Curieuse époque que cette Belle Epoque ! En à peine vingt ans - la passage d'un siècle à l'autre ! - le monde a fait un formidable pas en avant, avec les inventions simultanées de la voiture, de l'avion, de la radio, de la presse de grande diffusion… avec les bouleversement sociaux, artistiques et littéraires… avec l'avènement d'un modernisme qui explose dans tous les sens… Oui vraiment, une curieuse époque que cette Belle Epoque !
Mais reconnaissons-le, ces manifestations d'un progrès exponentiel étaient réservées aux grandes villes et à la capitale, justement appelée la Ville-Lumière.
Pourtant, on vivait aussi en province. Loin de Paris,
il y avait des artistes et des poètes qui, moins sensibles peut-être à une gloire que du fond de leur campagne ils jugeaient vaine et un peu ridicule, construisaient une oeuvre dont la simplicité - la naïveté, diront certains - était la qualité première. C'était le facteur Cheval qui, caillou après caillou, construisait un palais idéal, c'était le Douanier Rousseau qui peignait des scènes dont l'aspect enfantin lui valait des moqueries sans nom, c'étaient des poètes authentiques comme
Paul Fort ou
Francis Jammes.
Pour les lecteurs du XXIème siècle,
Francis Jammes (1868-1838) est forcément un poète du temps passé. Les thèmes qu'il brasse sont éculés, la foi qu'il exprime est désuète, son style même est anachronique…

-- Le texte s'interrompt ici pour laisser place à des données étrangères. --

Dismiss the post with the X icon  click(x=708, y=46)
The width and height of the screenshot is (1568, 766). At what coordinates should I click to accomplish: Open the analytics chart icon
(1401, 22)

Et pourtant, si l'on y regarde bien, rien de plus actuel que
Francis Jammes !
A l'heure où la nature est partout en danger, il nous rappelle quelle richesse elle représente, et quelle force elle pourrait symboliser dans la lutte pour notre survie. Témoignage d'un passé révolu, certes, qui ne parle sans doute qu'aux plus anciens d'entre nous, elle est la preuve vivante d'un trésor à préserver.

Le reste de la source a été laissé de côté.